WHAT IS BEING ASKED => Output exactly the lines that run from the top of the entries to the line holding "The width and height of the screenshot is (1024, 934).", including both of those lines.

EXCERPTED DATA =>
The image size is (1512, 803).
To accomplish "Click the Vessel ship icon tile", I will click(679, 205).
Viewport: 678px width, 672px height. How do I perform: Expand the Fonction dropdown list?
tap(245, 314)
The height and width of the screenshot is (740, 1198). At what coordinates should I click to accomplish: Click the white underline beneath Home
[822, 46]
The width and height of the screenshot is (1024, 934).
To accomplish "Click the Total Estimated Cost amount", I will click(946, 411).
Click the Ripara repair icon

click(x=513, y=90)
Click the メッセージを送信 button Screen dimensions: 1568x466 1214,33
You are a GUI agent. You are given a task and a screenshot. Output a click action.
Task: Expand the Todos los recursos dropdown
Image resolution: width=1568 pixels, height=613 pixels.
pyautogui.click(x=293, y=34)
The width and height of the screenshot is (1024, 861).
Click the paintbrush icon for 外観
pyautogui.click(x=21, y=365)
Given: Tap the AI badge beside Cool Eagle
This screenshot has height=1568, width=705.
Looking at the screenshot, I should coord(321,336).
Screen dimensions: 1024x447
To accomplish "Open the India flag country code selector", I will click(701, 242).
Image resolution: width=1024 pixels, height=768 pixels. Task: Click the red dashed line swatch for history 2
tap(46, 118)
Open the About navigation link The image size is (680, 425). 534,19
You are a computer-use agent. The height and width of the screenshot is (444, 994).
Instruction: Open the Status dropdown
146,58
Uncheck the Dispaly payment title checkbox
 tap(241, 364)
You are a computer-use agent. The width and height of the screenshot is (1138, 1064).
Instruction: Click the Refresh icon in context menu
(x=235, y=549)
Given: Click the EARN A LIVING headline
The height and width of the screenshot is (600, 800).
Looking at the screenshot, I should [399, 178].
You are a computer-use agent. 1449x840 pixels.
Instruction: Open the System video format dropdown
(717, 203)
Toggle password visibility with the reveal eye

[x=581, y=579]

RESULT OF THIS EXERCISE =>
The image size is (1512, 803).
To accomplish "Click the Vessel ship icon tile", I will click(679, 205).
Viewport: 678px width, 672px height. How do I perform: Expand the Fonction dropdown list?
tap(245, 314)
The height and width of the screenshot is (740, 1198). At what coordinates should I click to accomplish: Click the white underline beneath Home
[822, 46]
The width and height of the screenshot is (1024, 934).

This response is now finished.